> **Exercise brief**:
From the line containing "Instruction: Click the" to the end of the records below, both included, every line should be repeated exactly; pictures should be dropped.

** Input follows **

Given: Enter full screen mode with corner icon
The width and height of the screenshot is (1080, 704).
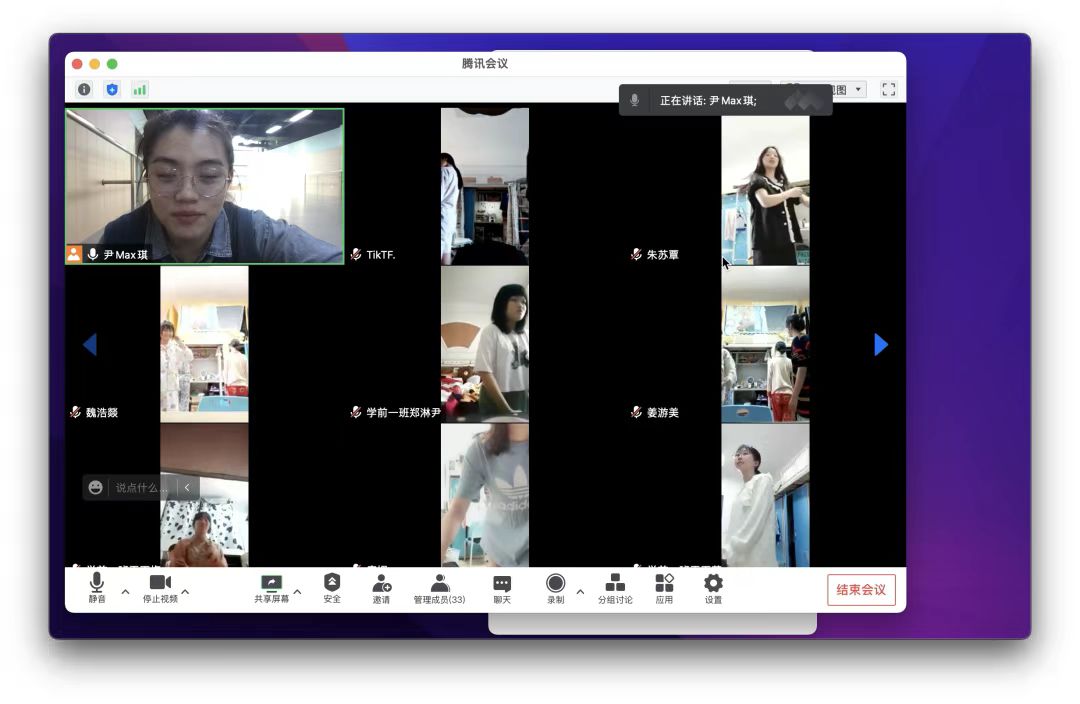Looking at the screenshot, I should pyautogui.click(x=888, y=90).
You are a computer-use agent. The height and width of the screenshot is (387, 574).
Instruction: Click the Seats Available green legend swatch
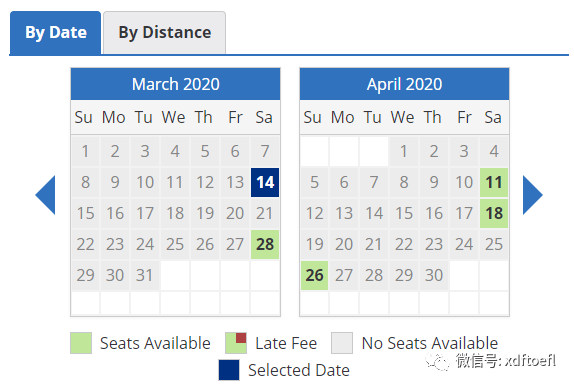(81, 343)
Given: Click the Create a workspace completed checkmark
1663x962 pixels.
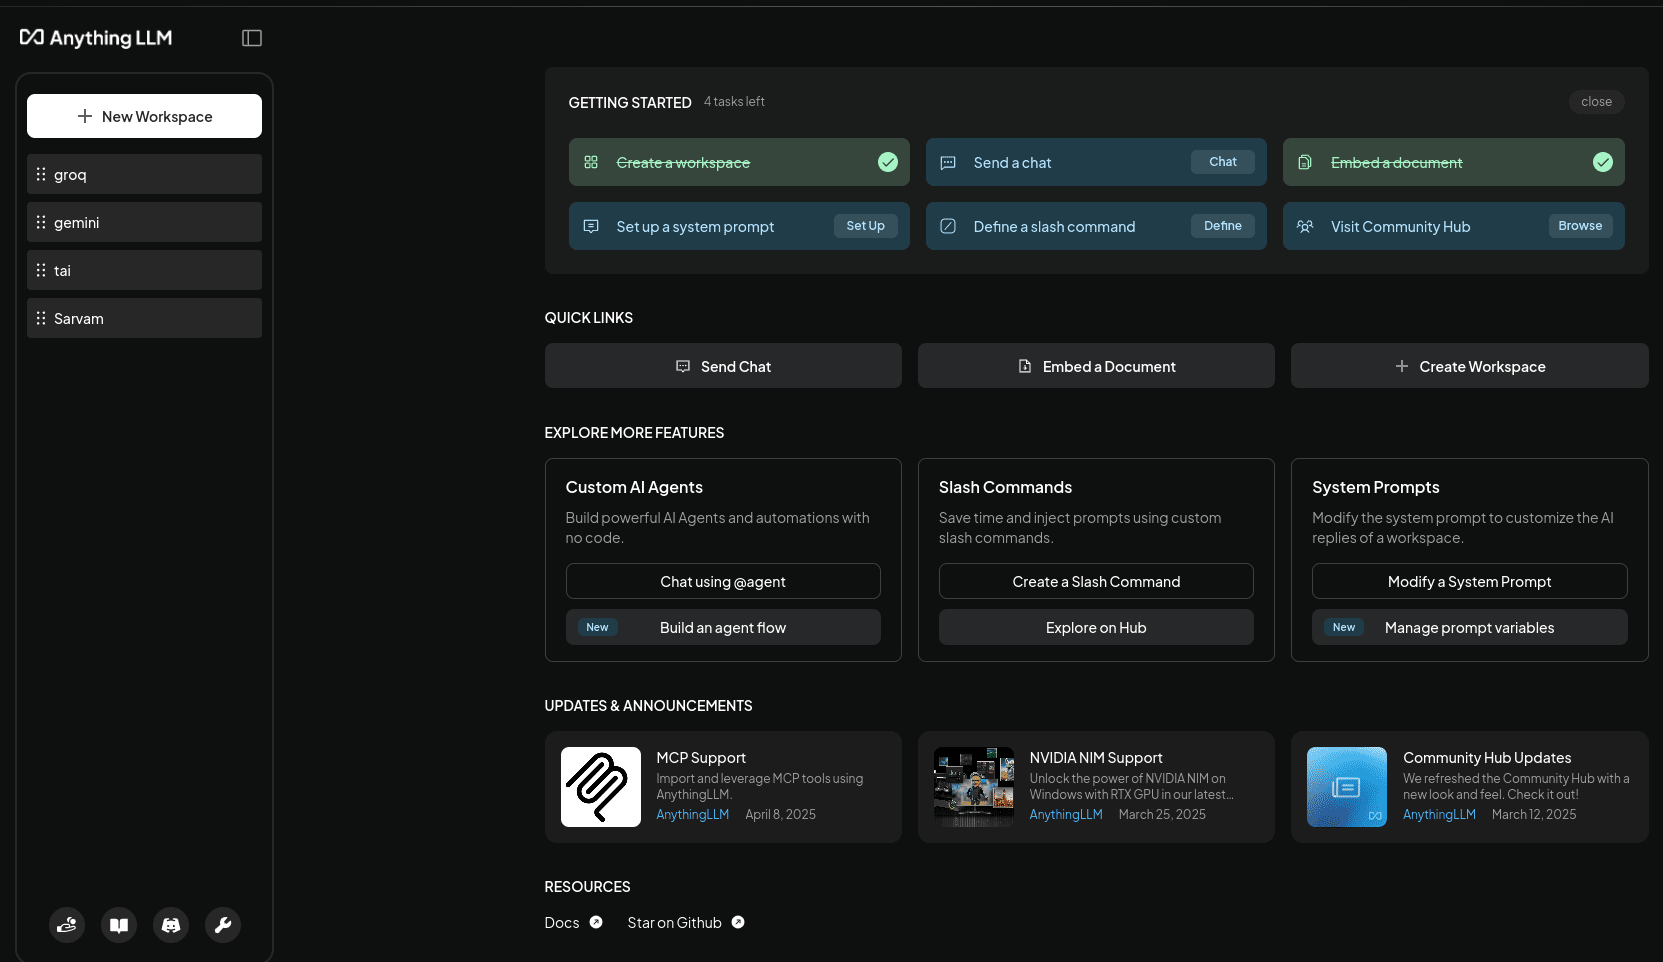Looking at the screenshot, I should [887, 162].
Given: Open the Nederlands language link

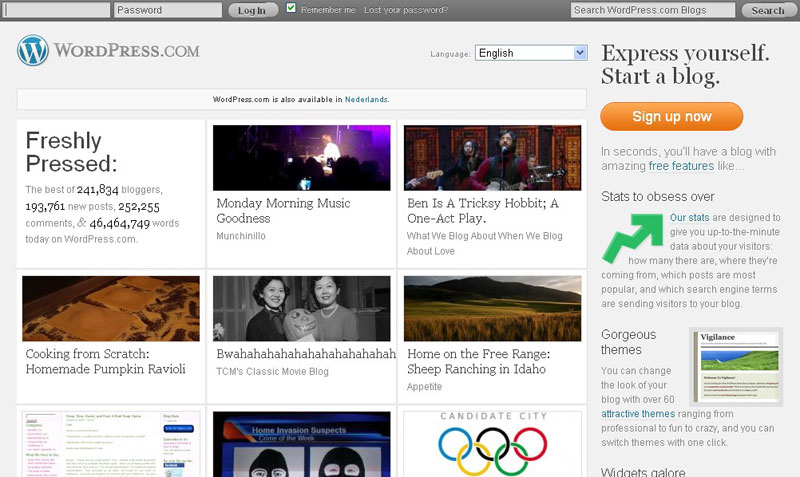Looking at the screenshot, I should (x=366, y=99).
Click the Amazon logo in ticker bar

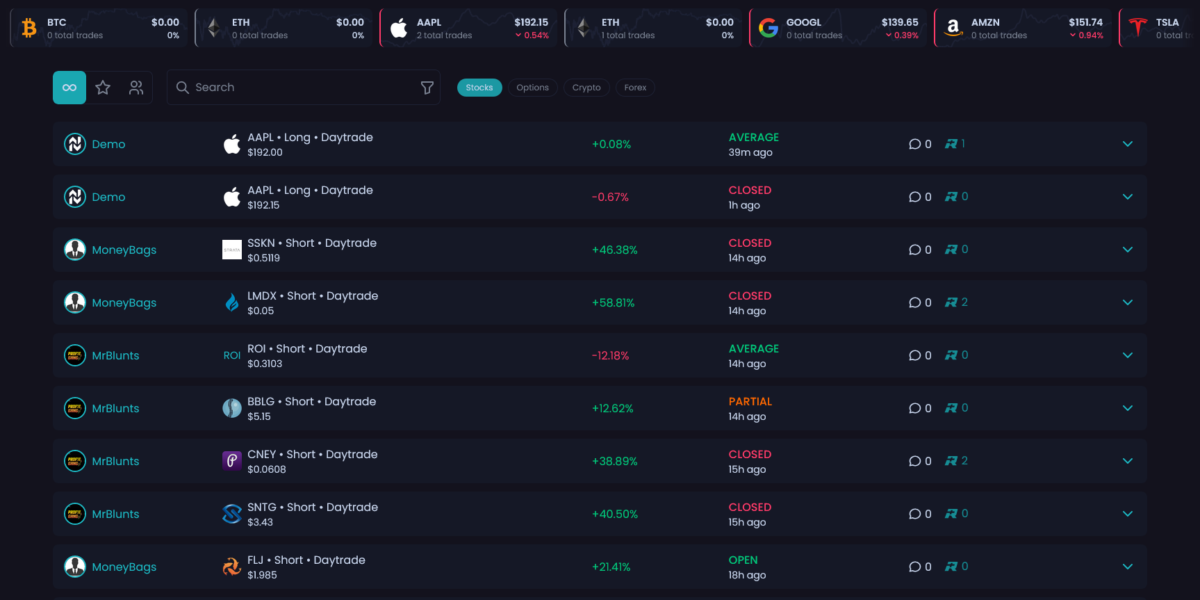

** End of Input **

> **Result of the exercise**:
Instruction: Click the Seats Available green legend swatch
(81, 343)
Given: Click the Create a workspace completed checkmark
1663x962 pixels.
Looking at the screenshot, I should [887, 162].
Given: Open the Nederlands language link

Looking at the screenshot, I should (x=366, y=99).
Click the Amazon logo in ticker bar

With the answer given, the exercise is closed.